Ариадне приходится аргументировать сказанное о связи отца с французской разведкой. И она ссылается на их задушевные беседы в тридцатые годы. Наиболее «художественно» изложен разговор, который можно отнести по его содержанию (ибо речь идет в нем, в частности, о предстоящем отъезде Ариадны в СССР) к середине тридцатых годов.
«Отец в тот день был болен, – повествует Ариадна, – мы были в доме одни. Он подозвал меня и попросил присесть к нему на кровать. Он сказал, что непоправимо погубил жизнь мне и маме. Я подумала, что он говорит о тяжелой материальной стороне нашей жизни, и стала его утешать. Но он остановил меня. Он сказал (далее я цитирую по протоколу дословно. – И. К.): “Ты еще молода, ничего не знаешь и не можешь понять меня. Ты ведь не знаешь и не можешь знать, как мне тяжело. Я запутался, как муха в паутине… Ты можешь уехать в СССР и прекрасно устроить свою жизнь. Мое же положение безвыходно тем, что я лично вернуться в СССР никогда не смогу”». «Зная о том, что отец связан с советской разведкой, – продолжает Ариадна, – я спросила: неужели он своей работой на СССР не искупил своего прошлого?»
«Не только на СССР», – якобы ответил дочери Эфрон.
«Мне было ясно, что речь шла о французской разведке», – добавляет Ариадна.
С той же, заметим, логикой – вернее, алогичностью, – как и в изложении сюжета с Полем Мерлем.
Если все это – выдумка от начала до конца, то сочинена она почти вдохновенно. Впрочем, литературный талант Али Эфрон известен, как известна с ранних лет и ее одаренность в фантазиях, отмеченная еще в письмах молодой Цветаевой.
Но как завораживающе похож на правду диалог отца с дочерью! Насчет французской разведки, естественно, глупость, но в остальном! А что, если и в самом деле отец Ариадны еще во Франции ощутили свою вину перед женой, и то, что он попался, как муха в паутину, в грязную историю, из которой ему уже не выбраться подобру-поздорову? Он вполне мог об этом догадаться, когда год за годом – начиная с 1931-го – в полпредстве оттягивали и оттягивали возможность его возврата на родину…

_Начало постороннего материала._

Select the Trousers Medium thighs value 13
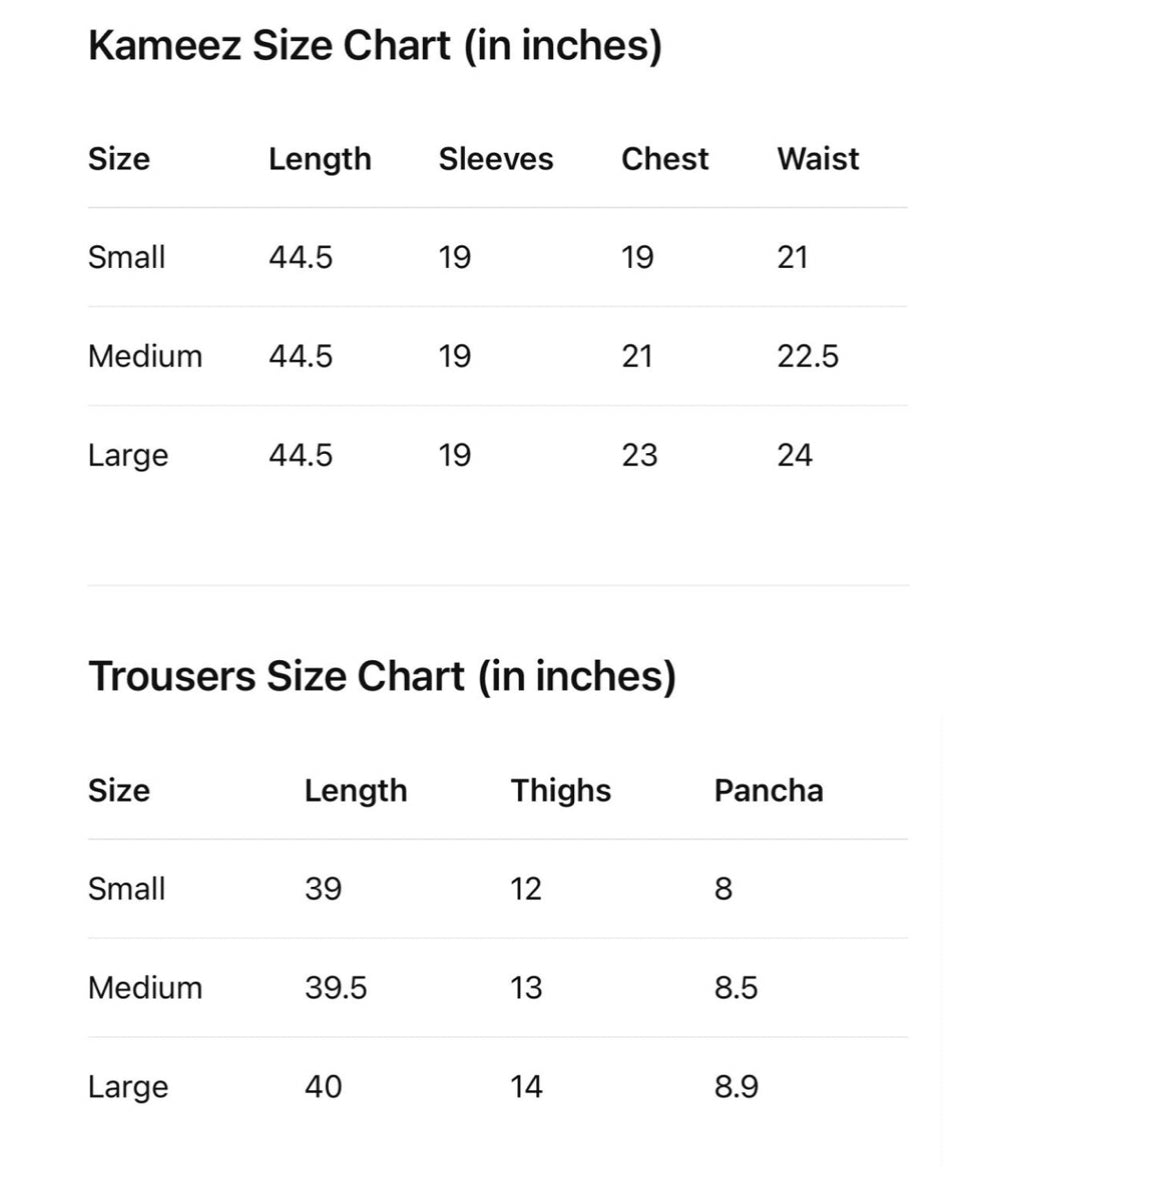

Протокол одного этого допроса занимает в следственном деле А. С. Эфрон двадцать шесть страниц!
Зато теперь ее почти на месяц оставят в покое. Если верить свидетельству той же сокамерницы, то поначалу Ариадна не осознала важности случившегося; она пришла в тот раз с допроса усталая, но даже «довольная» и сказала, что наконец «созналась». Правда, между подругами, в изложении Белкиной, идет разговор только о «вине» самой Ариадны. Но почему же все-таки «довольная»?